§ **Requirement**: Restate word for word the lines of the records below, starting at the line that contains "May 2026 (485, 534)" and ending at the line that contains "April 2024 (487, 926)", with both of those lines included and nothing else.

§ **Information given**:
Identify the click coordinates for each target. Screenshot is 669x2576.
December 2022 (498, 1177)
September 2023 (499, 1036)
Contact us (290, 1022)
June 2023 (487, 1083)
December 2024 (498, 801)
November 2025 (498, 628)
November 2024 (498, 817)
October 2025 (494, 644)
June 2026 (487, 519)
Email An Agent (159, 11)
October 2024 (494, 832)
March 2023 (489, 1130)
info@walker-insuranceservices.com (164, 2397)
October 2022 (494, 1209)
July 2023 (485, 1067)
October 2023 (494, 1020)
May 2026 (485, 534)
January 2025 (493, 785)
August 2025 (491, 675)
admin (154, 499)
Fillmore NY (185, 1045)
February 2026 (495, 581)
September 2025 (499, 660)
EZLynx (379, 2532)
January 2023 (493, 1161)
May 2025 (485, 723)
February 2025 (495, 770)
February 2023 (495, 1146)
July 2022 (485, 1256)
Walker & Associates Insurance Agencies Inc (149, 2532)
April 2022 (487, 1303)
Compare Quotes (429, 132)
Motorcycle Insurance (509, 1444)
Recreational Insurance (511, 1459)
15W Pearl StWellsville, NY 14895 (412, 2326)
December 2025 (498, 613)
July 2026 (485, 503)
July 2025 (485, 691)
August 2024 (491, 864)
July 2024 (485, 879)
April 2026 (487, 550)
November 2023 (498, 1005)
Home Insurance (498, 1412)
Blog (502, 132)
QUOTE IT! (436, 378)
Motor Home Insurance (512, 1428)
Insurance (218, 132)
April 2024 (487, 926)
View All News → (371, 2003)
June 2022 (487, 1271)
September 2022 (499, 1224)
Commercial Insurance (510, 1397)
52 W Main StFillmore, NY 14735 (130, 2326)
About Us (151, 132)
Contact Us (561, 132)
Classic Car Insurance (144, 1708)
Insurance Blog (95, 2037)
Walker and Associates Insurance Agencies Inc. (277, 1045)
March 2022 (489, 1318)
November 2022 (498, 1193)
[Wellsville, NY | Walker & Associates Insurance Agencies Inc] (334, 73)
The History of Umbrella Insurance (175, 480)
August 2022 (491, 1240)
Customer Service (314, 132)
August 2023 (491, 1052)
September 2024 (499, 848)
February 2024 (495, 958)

...

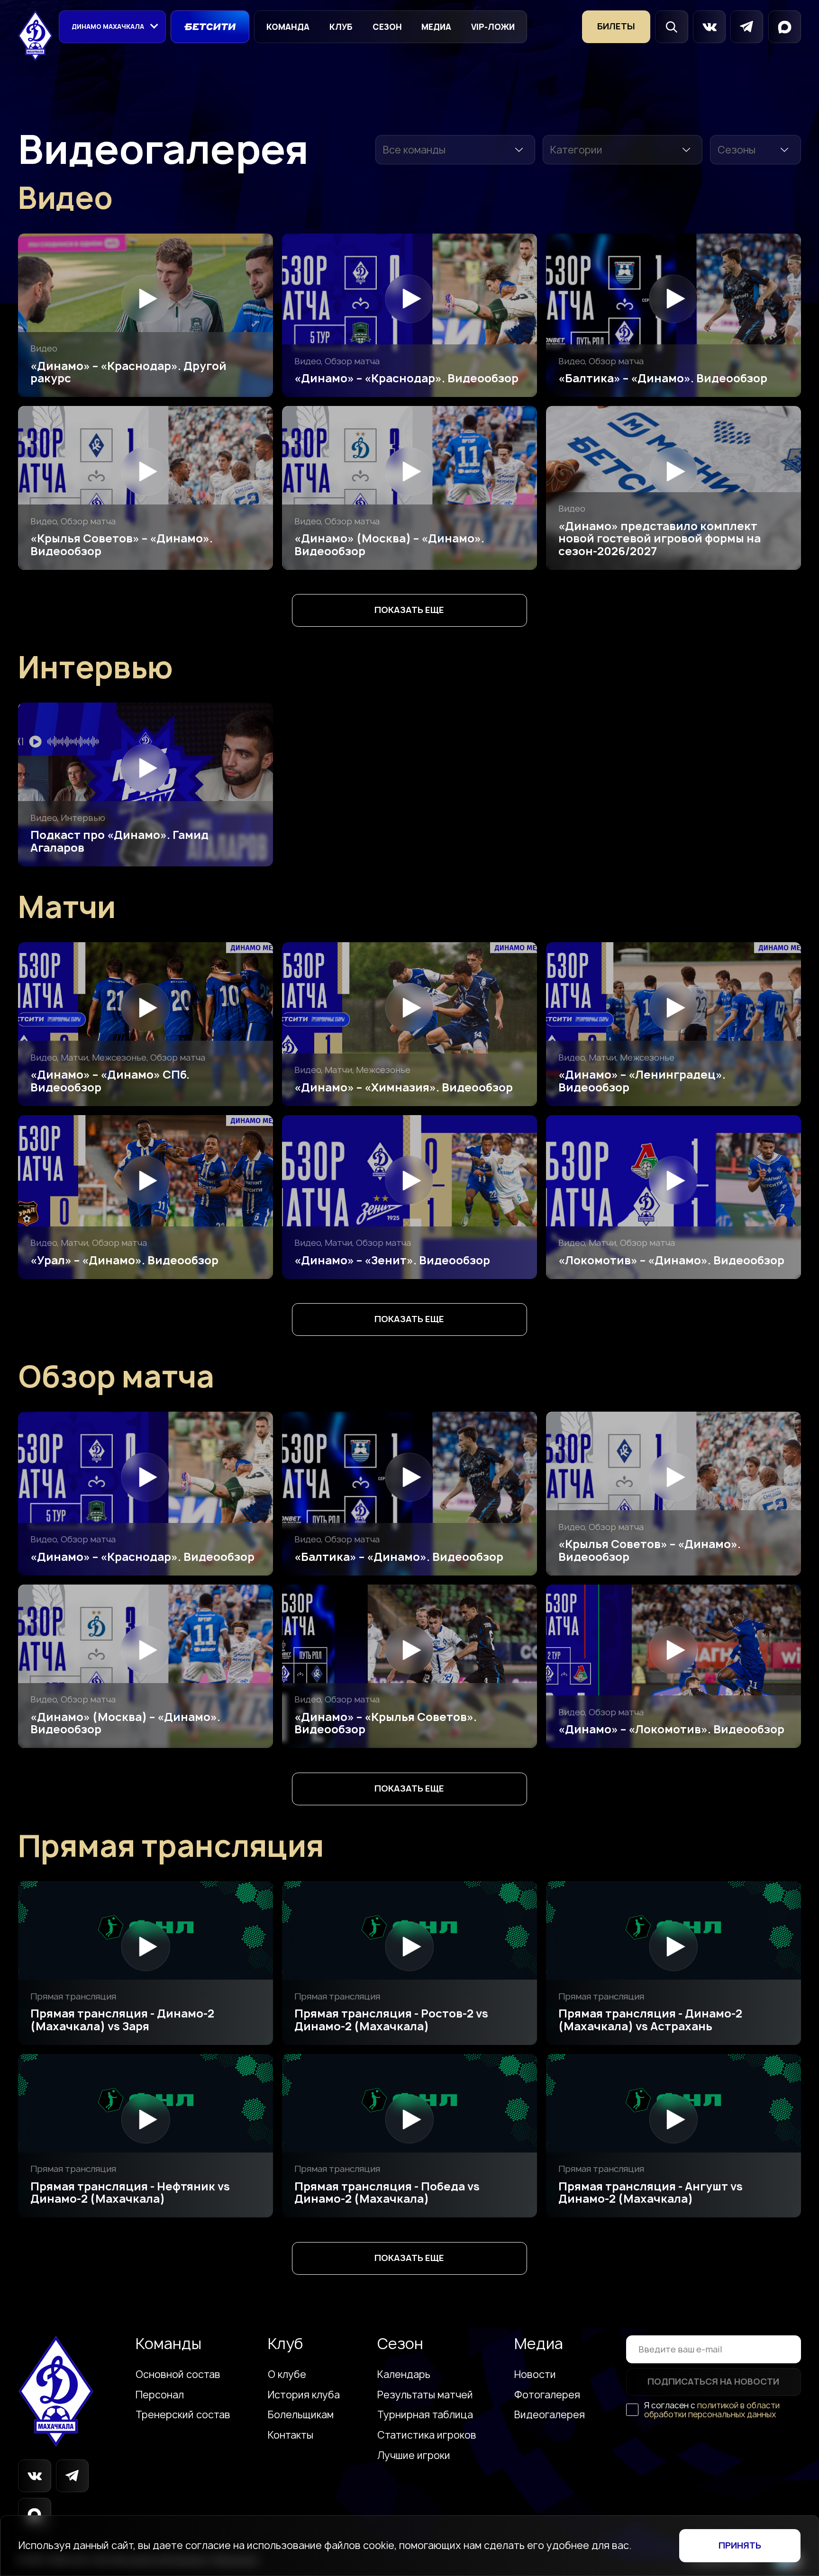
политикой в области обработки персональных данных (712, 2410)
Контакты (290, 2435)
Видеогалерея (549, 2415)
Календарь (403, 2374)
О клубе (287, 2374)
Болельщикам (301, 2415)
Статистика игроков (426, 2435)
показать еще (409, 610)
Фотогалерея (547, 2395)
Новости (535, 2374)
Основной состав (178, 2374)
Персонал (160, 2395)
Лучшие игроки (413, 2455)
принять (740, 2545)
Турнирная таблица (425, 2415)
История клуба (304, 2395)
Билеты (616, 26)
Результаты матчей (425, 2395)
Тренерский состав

§ **Written response**:
May 2026 (485, 534)
January 2025 (493, 785)
August 2025 (491, 675)
admin (154, 499)
Fillmore NY (185, 1045)
February 2026 (495, 581)
September 2025 (499, 660)
EZLynx (379, 2532)
January 2023 (493, 1161)
May 2025 (485, 723)
February 2025 (495, 770)
February 2023 (495, 1146)
July 2022 (485, 1256)
Walker & Associates Insurance Agencies Inc (149, 2532)
April 2022 (487, 1303)
Compare Quotes (429, 132)
Motorcycle Insurance (509, 1444)
Recreational Insurance (511, 1459)
15W Pearl StWellsville, NY 14895 (412, 2326)
December 2025 (498, 613)
July 2026 (485, 503)
July 2025 (485, 691)
August 2024 (491, 864)
July 2024 (485, 879)
April 2026 (487, 550)
November 2023 (498, 1005)
Home Insurance (498, 1412)
Blog (502, 132)
QUOTE IT! (436, 378)
Motor Home Insurance (512, 1428)
Insurance (218, 132)
April 2024 (487, 926)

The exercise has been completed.